The NZ Warriors playing group have already accepted they will spend the rest of the year in Australia.
Newshub reported on Wednesday the club is resigned to the fact they won't be back in action in Auckland during 2021, although CEO Cameron George insists a final decision will be made next week.
But for skipper Roger Tuivasa-Sheck, he and his players have already come to terms with that possibility and are instead focused on performing on the field - with no excuses.
That means calling Tuggerah, on the New South Wales Central Coast, home for the duration of the campaign.
"That's something we're already addressed - as a group we realised we're here for the long stint," Tuivasa-Sheck tells Newshub.
"You just don't know what's around the corner.
"Just to give boys that focus that we're here for the long run and prepare for that - it helps the boys settle in and get ready for what's ahead.
Tickets remain on sale for the team's scheduled home match in 5 weeks, against Manly Sea Eagles, at Mount Smart Stadium.

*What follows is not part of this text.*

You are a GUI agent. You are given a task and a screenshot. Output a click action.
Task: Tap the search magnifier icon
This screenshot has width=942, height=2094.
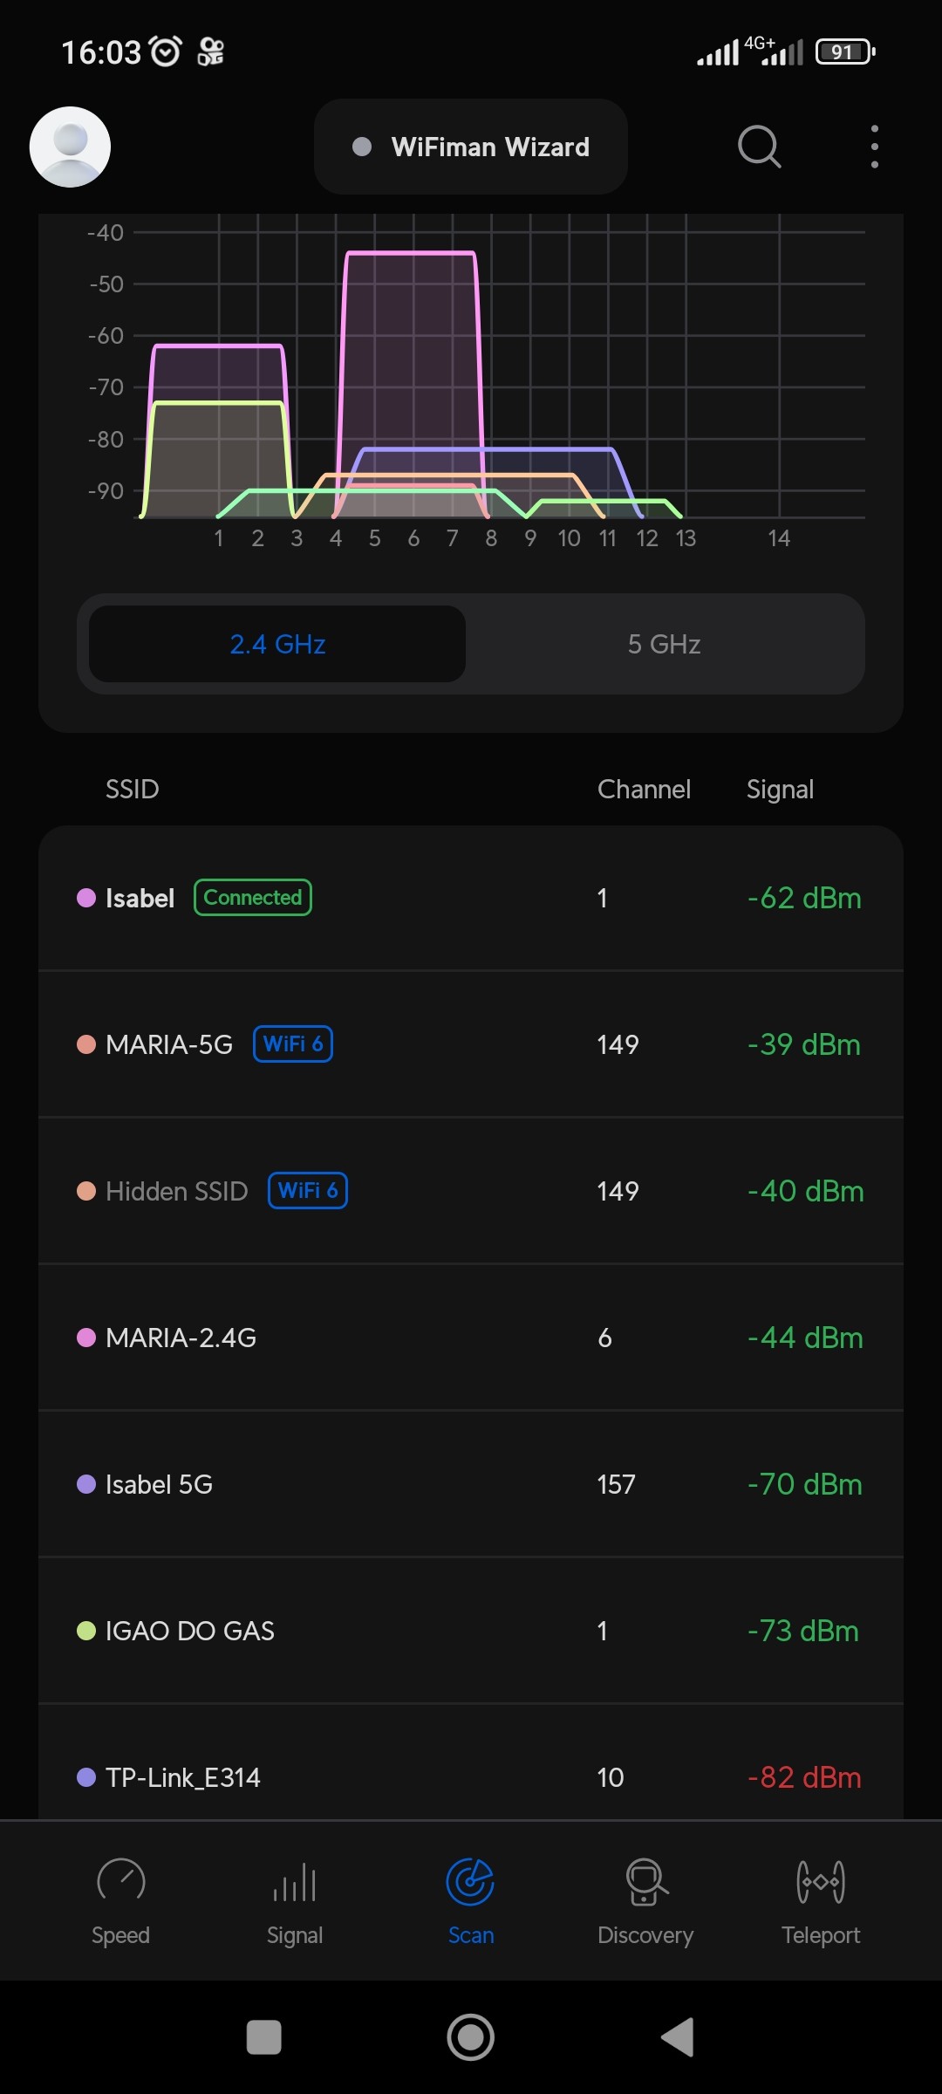(759, 147)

But even if they could get home, getting back poses an even bigger potential problem.
"It doesn't appear we can go home," CEO Cameron George told Newshub on Wednesday.
"The borders are too restrictive on that basis. You can open them up, but then they need to stay open for us to be able to travel back and forth.
Predicting how a season will unfold in the middle of a pandemic is difficult at the best of times, but even so, when the Warriors started training in Australia at the start of the year, they thought the risk was still very low that they would end up stuck across the Tasman for a second season.
"It obviously would be great if we can go back and play in front of a home crowd - feels like it's been a long time now," says veteran forward Tohu Harris.
August 2019 represents the last time the Warriors ran out in front of their adoring fans at Mount Smart Stadium and that is tough to take for the supporters, the players and club officials.
"It's going to impact our club. It's year on year we're away, but it's just the world at the moment, and we've got to deal with it like other business owners," George says.
And the first order of business - is the comfort of the team and their families.
"We'll do what's best for families and players - that's crucial - and we'll make every decision based on that.
"But sometimes it's not the most popular decision for the game and our fans."
The call to remain in Australia now seems inevitable for New Zealand's only NRL club.